(Beginning of The input)

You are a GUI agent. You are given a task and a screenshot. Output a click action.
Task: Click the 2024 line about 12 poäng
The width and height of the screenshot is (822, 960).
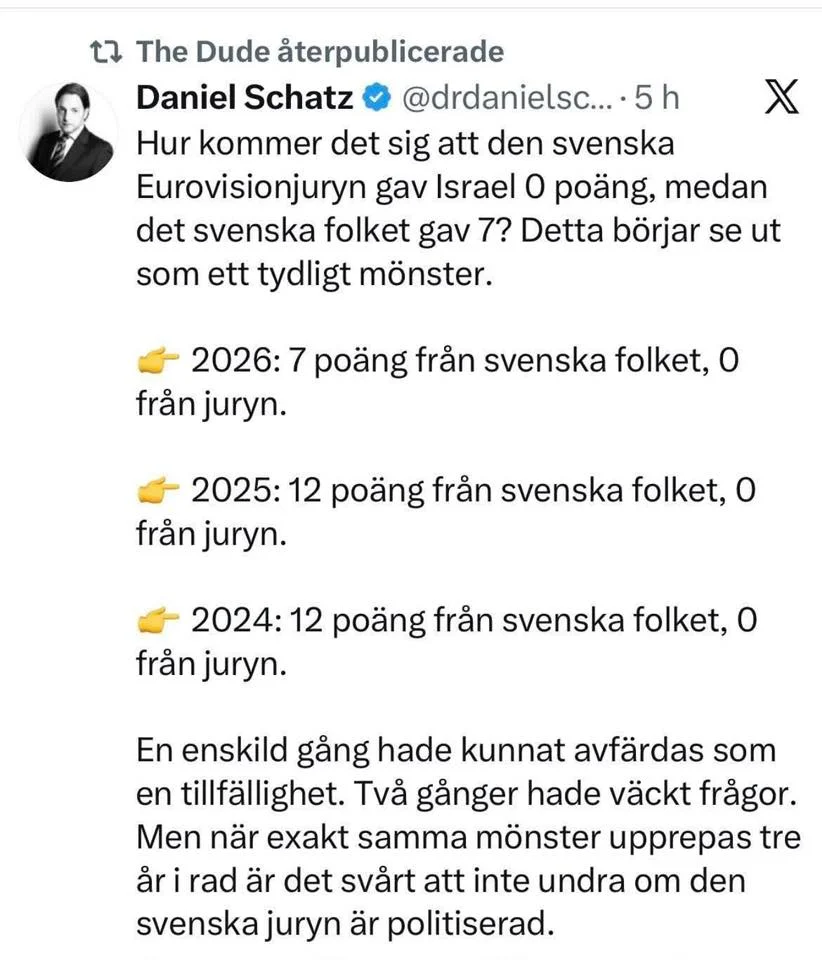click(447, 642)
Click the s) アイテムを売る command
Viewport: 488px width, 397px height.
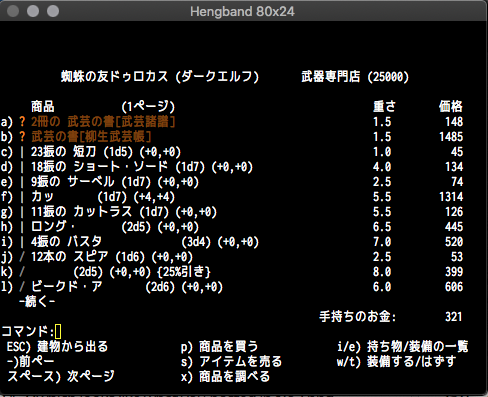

(End of The input)
(Beginning of The input)

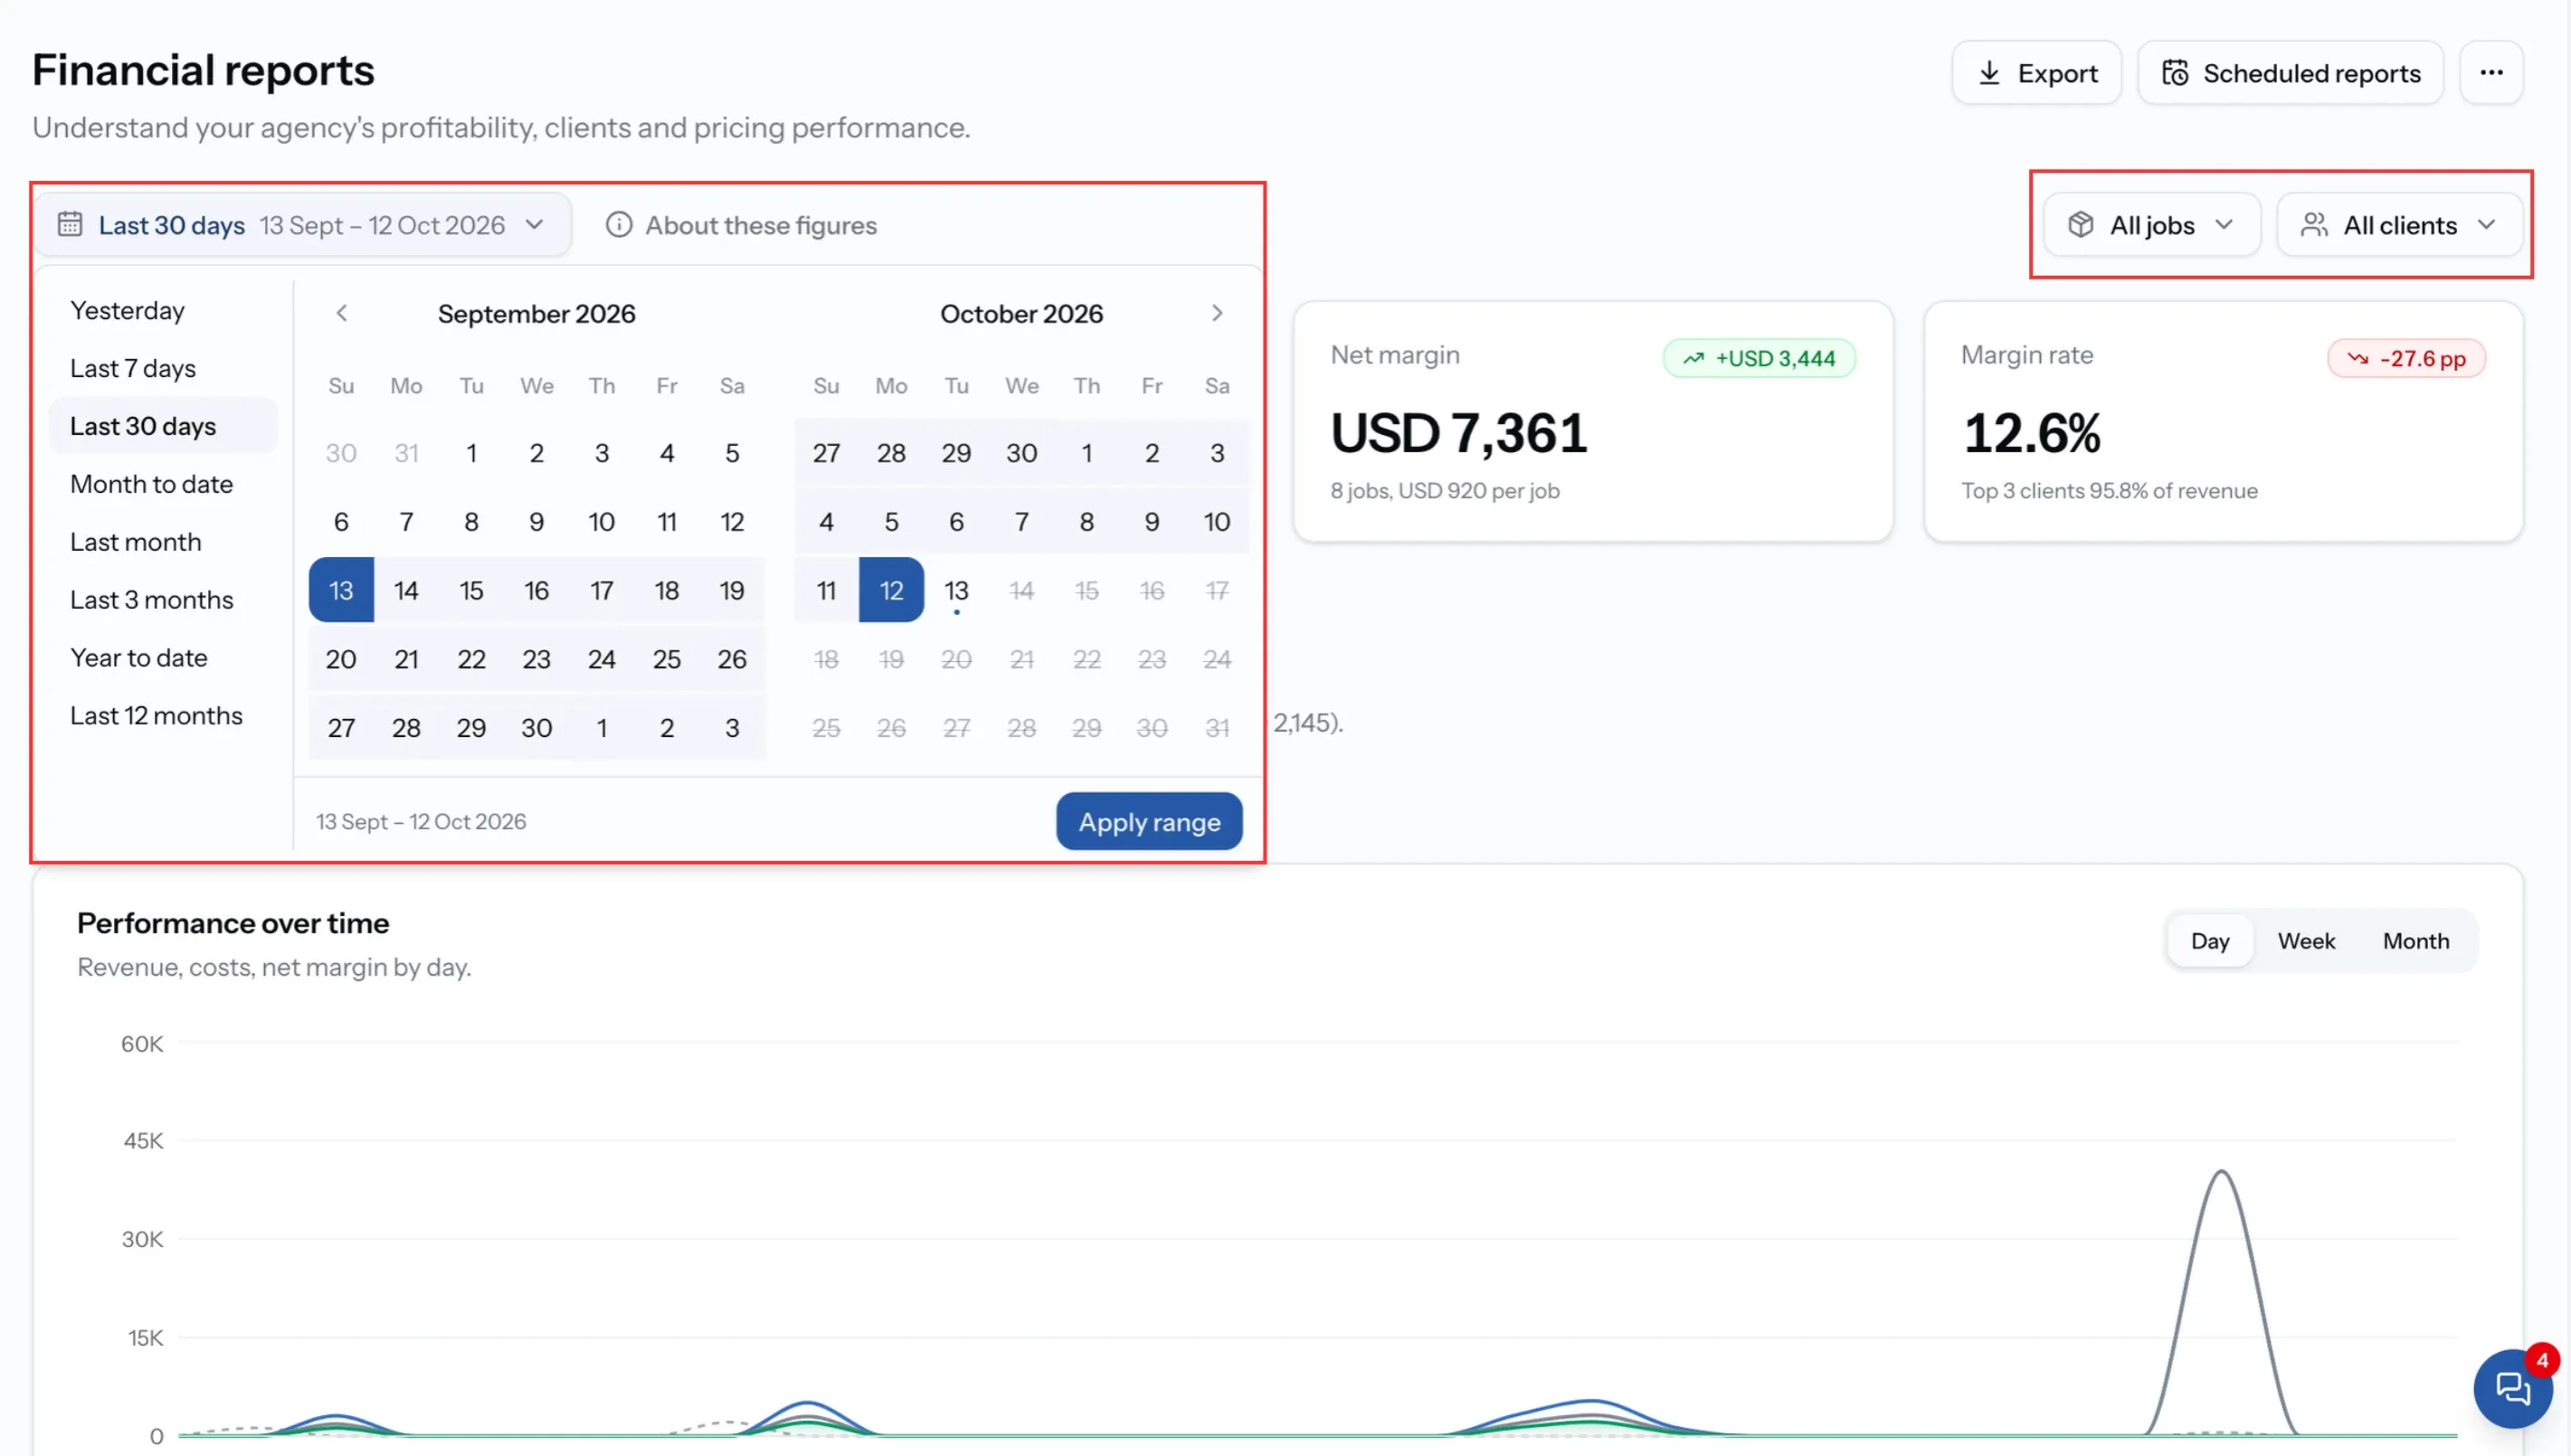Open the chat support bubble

(End of The input)

• _Task prompt_
Everything from the line with "You are a GUI" down to the line with "Viewport: 488px width, 397px height." in the data above should be copied exactly, with both end lines kept and the pictures left out.

• _Response to this exercise_
You are a GUI agent. You are given a task and a screenshot. Output a click action.
Task: Click the 2024 line about 12 poäng
The width and height of the screenshot is (822, 960).
click(447, 642)
Click the s) アイテムを売る command
Viewport: 488px width, 397px height.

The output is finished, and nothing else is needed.